Grippe, Fieber, Magenverstimmung – wer ernsthaft krank ist, sollte nicht zur Arbeit gehen. Um keinen Streit mit dem Arbeitgeber zu bekommen, sollten Sie eine Meldepflicht einhalten. Es ist gesetzlich vorgeschrieben eine Krankmeldung sowohl beim Arbeitgeber als auch bei Ihrer Krankenkasse einzureichen. Sofern es aber Ärger gibt, kann Ihnen ein Berufs-Rechtsschutz helfen. Hier erfahren Sie mehr zum richtigen Vorgehen im Krankheitsfall.

Krankmeldung: Krankenkasse muss innerhalb der Frist informiert werden

Wenn Sie krank sind und nicht zur Arbeit gehen können, müssen Sie zunächst schnellstmöglichen Ihren Arbeitgeber informieren. Schließlich möchte man jeglichen Ärger mit seinem Vorgesetzten vermeiden. Sollte man für einen längeren Zeitraum krank sein, d. h. länger als 3 Tage, dann ist man dazu verpflichtet eine Arbeitsunfähigkeitsbescheinigung einzureichen. Diese muss spätestens am vierten Tag eingereicht werden. Ihr Arbeitsvertrag kann diese Regelung entkräften. Grundsätzlich steht es Arbeitgebern zu, ein ärztliches Attest auch schon vor der Frist von drei Tagen einzufordern, wie ein Urteil (5AZR 886/11) des Bundesarbeitsgerichtes bestätigt.
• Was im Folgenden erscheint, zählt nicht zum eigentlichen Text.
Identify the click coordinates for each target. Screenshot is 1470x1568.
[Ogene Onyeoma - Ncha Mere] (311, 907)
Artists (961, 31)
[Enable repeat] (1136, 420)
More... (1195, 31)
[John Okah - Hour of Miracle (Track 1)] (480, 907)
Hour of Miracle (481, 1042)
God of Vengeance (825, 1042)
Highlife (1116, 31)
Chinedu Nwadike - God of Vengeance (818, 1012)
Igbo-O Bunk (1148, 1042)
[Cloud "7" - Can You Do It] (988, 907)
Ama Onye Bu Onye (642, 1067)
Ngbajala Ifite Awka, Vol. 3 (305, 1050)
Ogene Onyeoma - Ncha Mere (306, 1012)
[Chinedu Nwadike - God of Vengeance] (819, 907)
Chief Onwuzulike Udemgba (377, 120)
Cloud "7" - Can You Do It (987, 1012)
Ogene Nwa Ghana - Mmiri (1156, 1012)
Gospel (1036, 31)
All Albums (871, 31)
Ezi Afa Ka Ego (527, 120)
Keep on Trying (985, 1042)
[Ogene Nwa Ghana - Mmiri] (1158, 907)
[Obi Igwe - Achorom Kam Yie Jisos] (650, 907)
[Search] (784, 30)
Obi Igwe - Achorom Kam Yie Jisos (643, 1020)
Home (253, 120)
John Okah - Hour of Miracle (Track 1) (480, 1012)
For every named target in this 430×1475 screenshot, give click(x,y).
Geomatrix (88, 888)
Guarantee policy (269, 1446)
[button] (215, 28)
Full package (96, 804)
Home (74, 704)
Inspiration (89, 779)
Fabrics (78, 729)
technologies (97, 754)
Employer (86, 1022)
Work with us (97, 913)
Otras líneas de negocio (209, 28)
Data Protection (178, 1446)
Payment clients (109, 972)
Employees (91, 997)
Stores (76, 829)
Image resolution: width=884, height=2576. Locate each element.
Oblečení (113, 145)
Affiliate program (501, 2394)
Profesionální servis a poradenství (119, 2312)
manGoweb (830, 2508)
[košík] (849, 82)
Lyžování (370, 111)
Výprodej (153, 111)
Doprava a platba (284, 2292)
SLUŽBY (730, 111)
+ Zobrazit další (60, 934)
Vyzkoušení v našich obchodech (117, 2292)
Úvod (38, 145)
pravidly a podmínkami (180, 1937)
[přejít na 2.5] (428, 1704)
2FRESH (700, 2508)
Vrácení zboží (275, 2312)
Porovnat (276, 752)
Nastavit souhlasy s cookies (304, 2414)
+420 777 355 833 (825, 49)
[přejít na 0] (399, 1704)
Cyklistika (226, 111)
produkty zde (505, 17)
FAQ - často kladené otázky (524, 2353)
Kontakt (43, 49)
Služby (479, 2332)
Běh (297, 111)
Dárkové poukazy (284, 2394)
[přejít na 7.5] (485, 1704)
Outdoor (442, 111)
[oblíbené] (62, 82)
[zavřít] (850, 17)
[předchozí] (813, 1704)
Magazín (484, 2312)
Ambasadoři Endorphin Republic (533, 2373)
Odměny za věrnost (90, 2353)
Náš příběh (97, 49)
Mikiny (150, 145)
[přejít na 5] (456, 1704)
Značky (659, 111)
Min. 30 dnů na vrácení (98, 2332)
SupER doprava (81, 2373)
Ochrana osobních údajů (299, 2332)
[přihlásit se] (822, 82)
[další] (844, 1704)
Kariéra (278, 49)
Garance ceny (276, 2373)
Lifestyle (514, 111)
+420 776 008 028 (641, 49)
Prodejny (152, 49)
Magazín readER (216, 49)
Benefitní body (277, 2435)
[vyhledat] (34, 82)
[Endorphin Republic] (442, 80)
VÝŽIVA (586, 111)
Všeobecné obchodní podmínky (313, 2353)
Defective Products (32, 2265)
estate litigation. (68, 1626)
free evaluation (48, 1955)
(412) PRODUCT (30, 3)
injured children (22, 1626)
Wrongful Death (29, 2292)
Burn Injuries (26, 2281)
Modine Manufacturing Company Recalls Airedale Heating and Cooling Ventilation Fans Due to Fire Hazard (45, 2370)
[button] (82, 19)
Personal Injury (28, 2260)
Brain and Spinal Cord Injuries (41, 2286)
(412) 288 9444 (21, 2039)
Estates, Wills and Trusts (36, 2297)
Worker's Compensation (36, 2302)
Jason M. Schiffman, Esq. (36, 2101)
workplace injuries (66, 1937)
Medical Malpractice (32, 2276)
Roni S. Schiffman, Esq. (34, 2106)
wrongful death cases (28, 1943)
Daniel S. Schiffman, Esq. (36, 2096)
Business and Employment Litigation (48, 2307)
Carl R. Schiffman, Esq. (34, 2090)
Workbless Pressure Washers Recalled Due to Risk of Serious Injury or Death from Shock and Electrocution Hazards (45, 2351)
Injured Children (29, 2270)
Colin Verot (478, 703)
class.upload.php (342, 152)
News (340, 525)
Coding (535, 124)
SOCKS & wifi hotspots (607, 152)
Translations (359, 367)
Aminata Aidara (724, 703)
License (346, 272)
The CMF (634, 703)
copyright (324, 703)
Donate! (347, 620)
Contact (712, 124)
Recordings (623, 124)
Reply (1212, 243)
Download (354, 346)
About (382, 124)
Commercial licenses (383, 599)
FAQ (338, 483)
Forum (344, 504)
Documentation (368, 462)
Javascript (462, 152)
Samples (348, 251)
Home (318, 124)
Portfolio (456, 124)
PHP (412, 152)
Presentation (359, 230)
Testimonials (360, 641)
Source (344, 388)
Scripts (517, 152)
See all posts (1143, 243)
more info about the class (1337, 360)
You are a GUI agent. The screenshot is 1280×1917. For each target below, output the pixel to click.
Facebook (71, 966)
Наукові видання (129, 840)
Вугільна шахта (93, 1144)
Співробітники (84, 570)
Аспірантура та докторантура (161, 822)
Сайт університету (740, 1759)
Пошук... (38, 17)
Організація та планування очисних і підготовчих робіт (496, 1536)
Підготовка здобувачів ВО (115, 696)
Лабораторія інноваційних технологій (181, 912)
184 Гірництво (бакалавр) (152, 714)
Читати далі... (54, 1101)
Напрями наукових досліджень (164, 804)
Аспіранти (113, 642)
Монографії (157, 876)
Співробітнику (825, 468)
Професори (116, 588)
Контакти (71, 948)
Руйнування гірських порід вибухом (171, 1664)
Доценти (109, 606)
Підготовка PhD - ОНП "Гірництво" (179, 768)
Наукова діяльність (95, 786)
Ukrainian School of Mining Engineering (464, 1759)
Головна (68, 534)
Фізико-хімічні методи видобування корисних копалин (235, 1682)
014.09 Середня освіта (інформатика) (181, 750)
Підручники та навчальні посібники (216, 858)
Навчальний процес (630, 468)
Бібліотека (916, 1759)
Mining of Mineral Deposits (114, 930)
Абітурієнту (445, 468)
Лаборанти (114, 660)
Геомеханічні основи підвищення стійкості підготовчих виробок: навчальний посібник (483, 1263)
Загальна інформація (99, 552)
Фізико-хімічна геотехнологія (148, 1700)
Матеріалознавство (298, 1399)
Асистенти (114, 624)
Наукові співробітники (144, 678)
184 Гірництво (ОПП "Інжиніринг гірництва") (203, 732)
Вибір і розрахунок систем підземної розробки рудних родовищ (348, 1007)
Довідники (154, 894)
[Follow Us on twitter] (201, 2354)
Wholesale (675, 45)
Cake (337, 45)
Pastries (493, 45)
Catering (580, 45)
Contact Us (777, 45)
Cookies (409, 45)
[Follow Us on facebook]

Neben dem Arbeitgeber müssen Sie auch Ihre Krankenkasse über die Erkrankung informieren, wenn diese zur Arbeitsunfähigkeit führt. Auch hier gelten Fristen. Wenn Sie diese nicht einhalten, kann es beispielsweise bei Anspruch auf Krankengeld dazu führen, dass kein Krankengeld ausgezahlt wird. Die sogenannte Vorlagefrist der ärztlichen Arbeitsunfähigkeitsbescheinigung bei der Krankenkasse ist in § 49 Abs. 1 Nr. 55 SGB V auf eine Woche nach Beginn der Arbeitsunfähigkeit festgelegt.

Attest selbst an Krankenkasse verschicken
In der Regel informiert der Arzt ihre Krankenkasse, wie der Südwestdeutsche Rundfunkt in einem Bericht zum Thema erklärt. Tipp: Achten Sie darauf, dass auf der Bescheinigung ein Vermerk über die Benachrichtigung steht. Wenn dies nicht der Fall ist, sollten Sie Ihren Arzt darauf hinweisen.

Sofern Sie aber die Krankmeldung eigenständig an Ihre Krankenkasse schicken wollen, so müssen Sie dies mit einem Einschreiben tun. Schließlich möchten Sie vermeiden, dass auf dem Postweg das Dokument nicht verloren geht. Mit einem Einschreiben ist man stets auf der sicheren Seite. Das Einschreiben sollte auch für das Attest benutzt werden, welches Ihr Arbeitgeber bekommt. Dabei ist es aber wichtig, dass man die Dokumente an die richtige Adresse der Krankenkasse schickt. Die richtige Adresse der Krankenkasse finden Sie üblicherweise auf der Homepage der Krankenkasse.